◆ **Problem**
A word-for-word reproduction of the data below is needed, with no pictures in it.

++++ Data

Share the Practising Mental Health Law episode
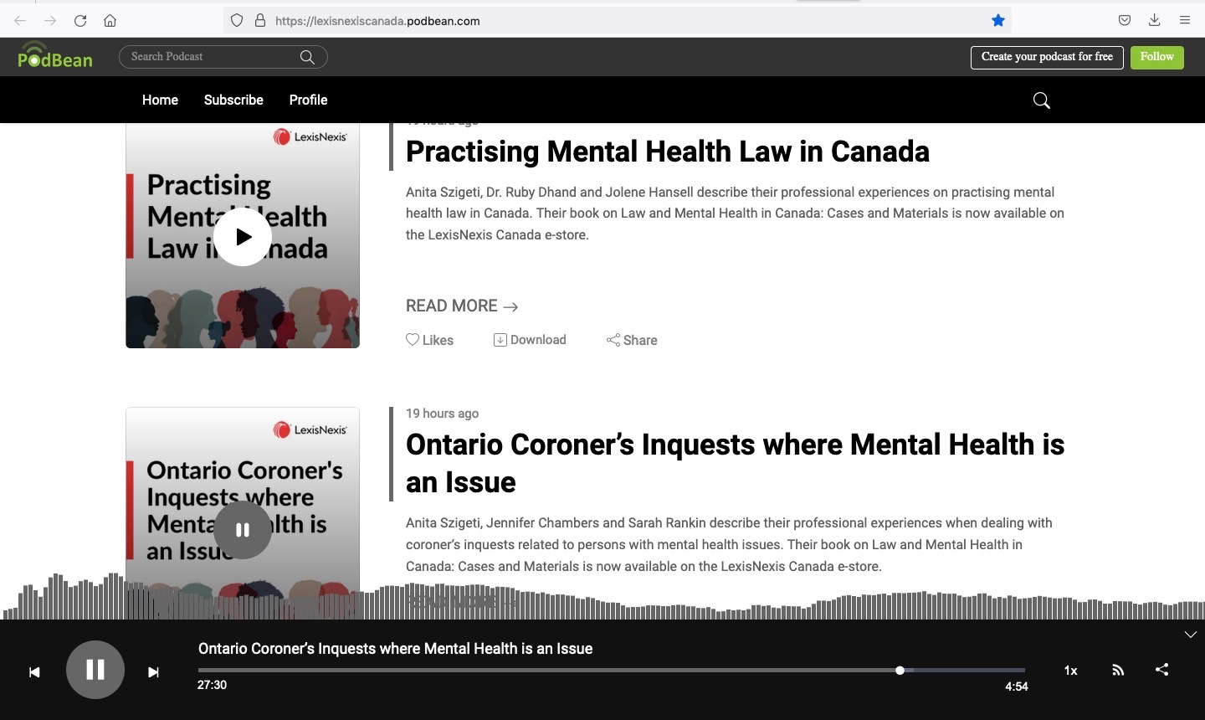Image resolution: width=1205 pixels, height=720 pixels. tap(632, 340)
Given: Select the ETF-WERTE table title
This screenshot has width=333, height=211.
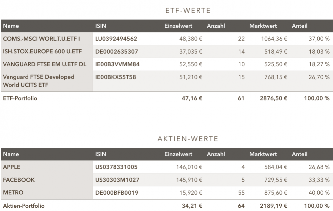Looking at the screenshot, I should coord(188,11).
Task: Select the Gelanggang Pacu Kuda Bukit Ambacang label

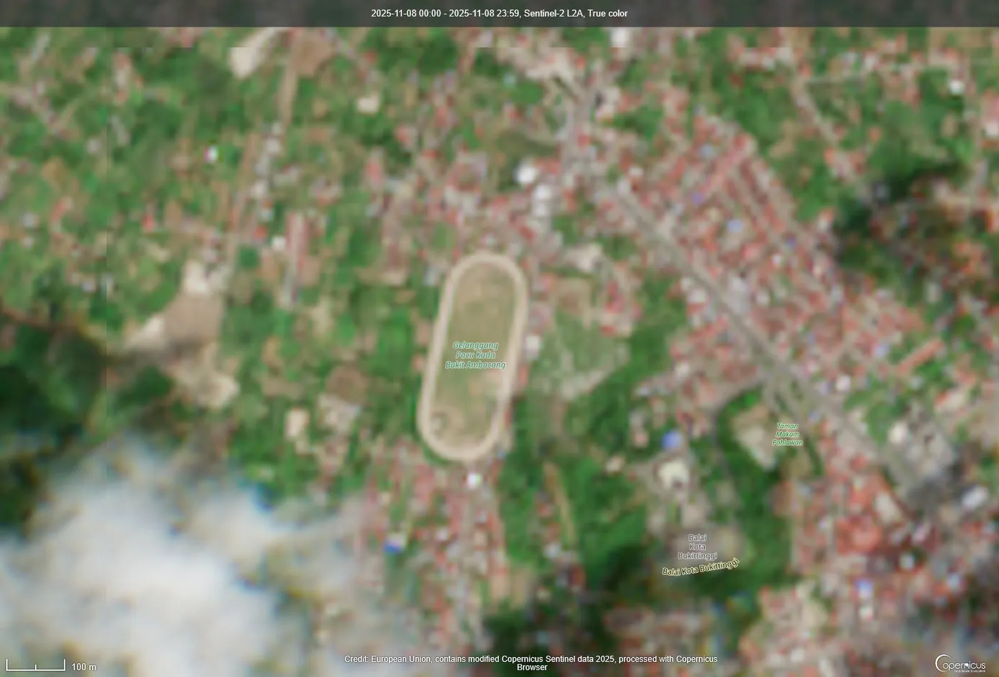Action: tap(475, 355)
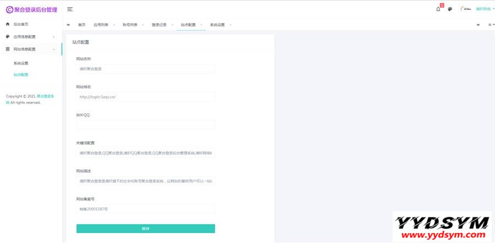Click the 应用信息配置 palette icon in sidebar

8,37
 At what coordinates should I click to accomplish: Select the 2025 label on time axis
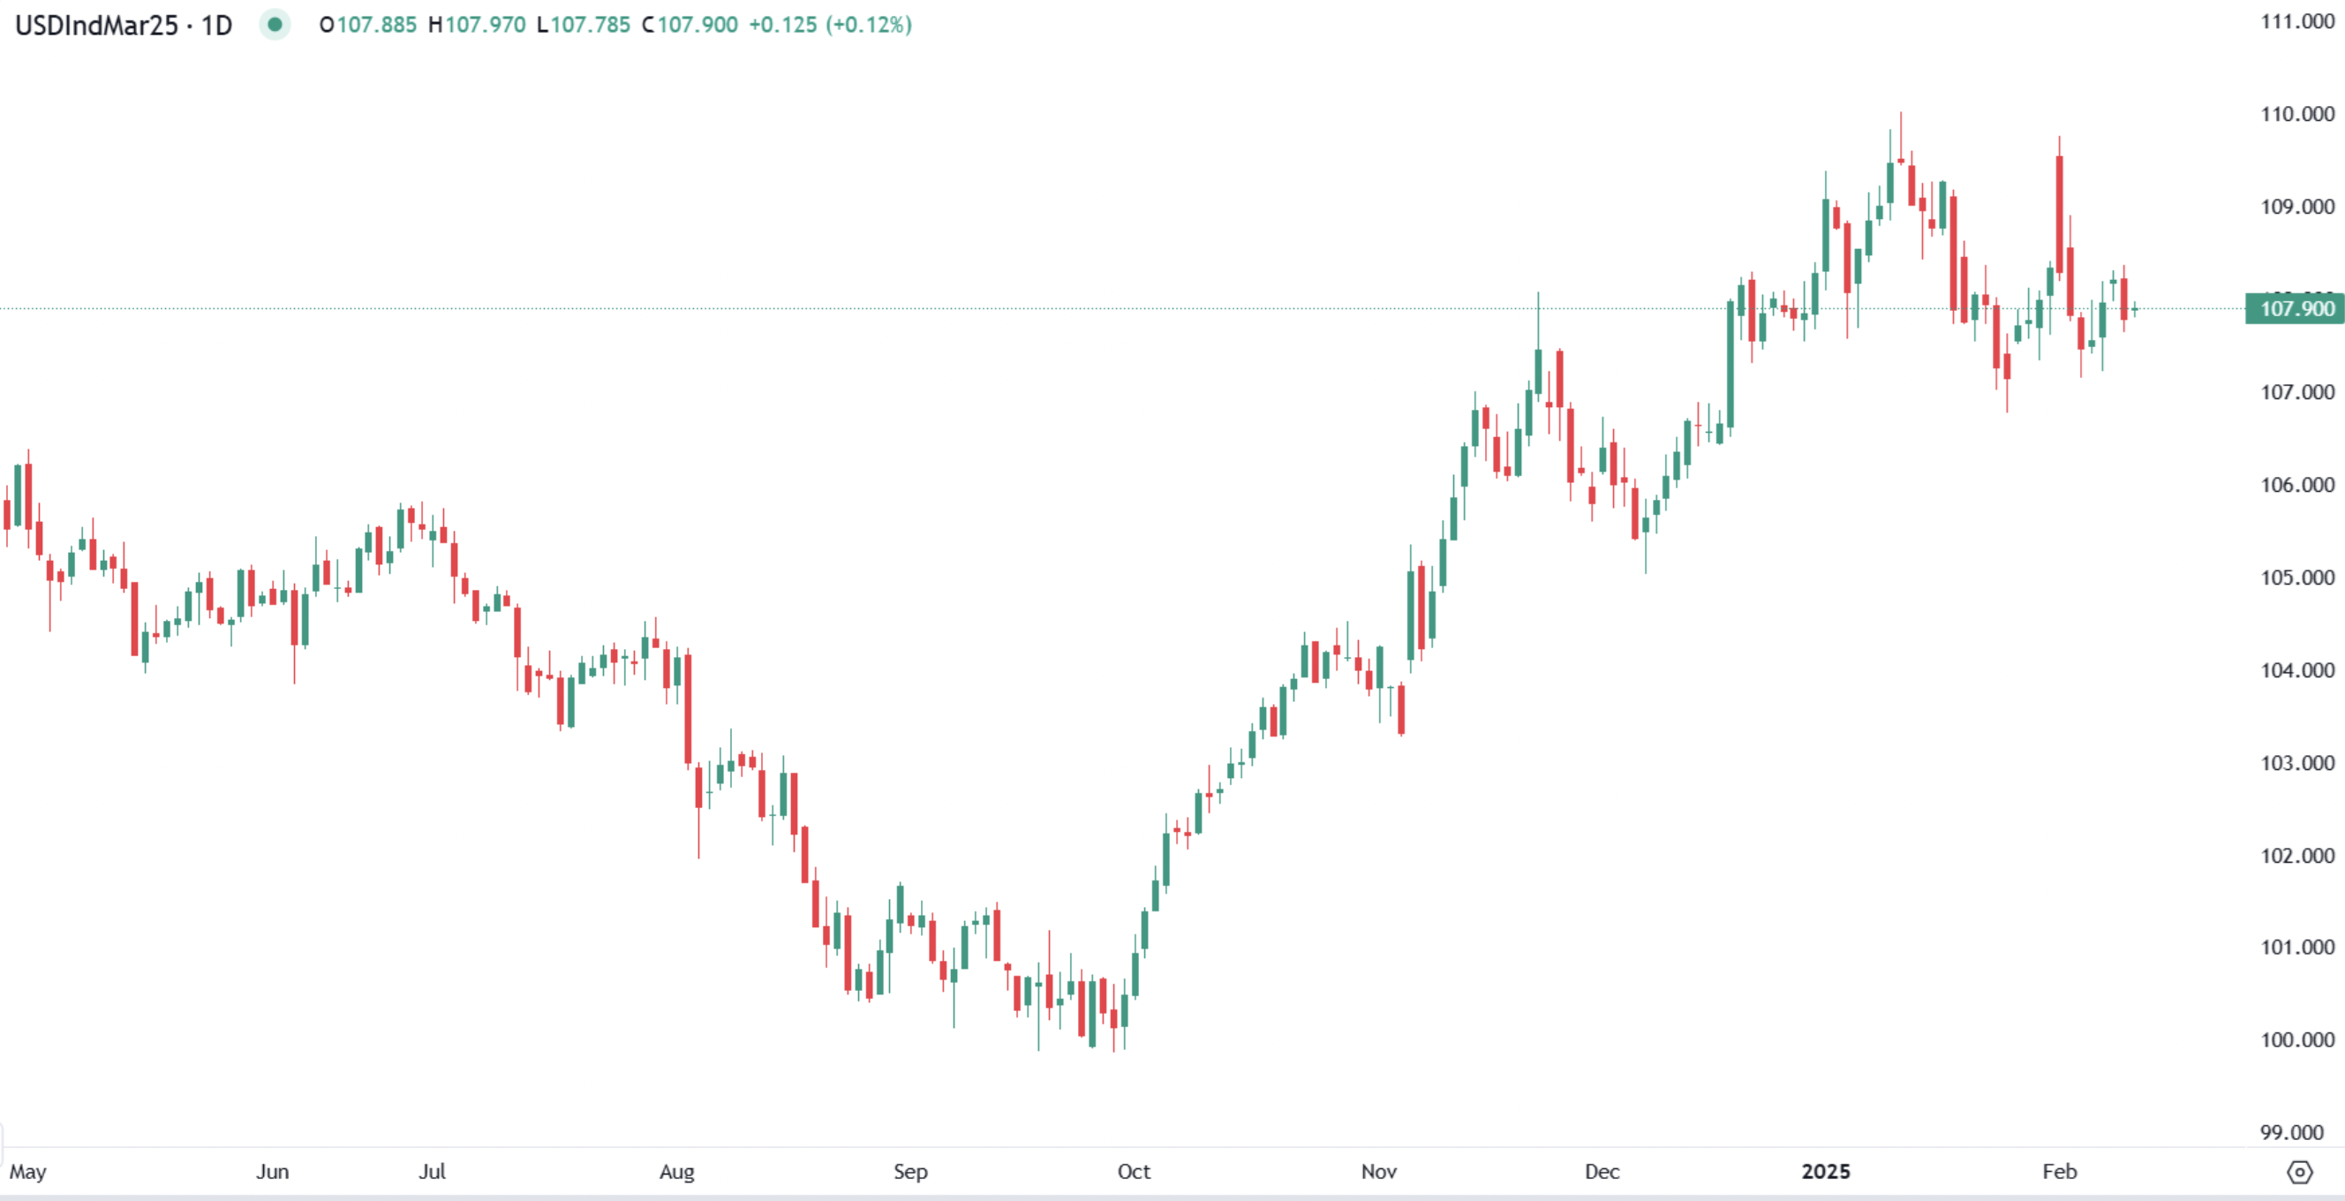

++++++++

◆ **Answer box**
Share the Practising Mental Health Law episode
Image resolution: width=1205 pixels, height=720 pixels. tap(632, 340)
Given: Select the ETF-WERTE table title
This screenshot has width=333, height=211.
Looking at the screenshot, I should coord(188,11).
Task: Select the Gelanggang Pacu Kuda Bukit Ambacang label

Action: tap(475, 355)
Click the 应用信息配置 palette icon in sidebar

8,37
 At what coordinates should I click to accomplish: Select the 2025 label on time axis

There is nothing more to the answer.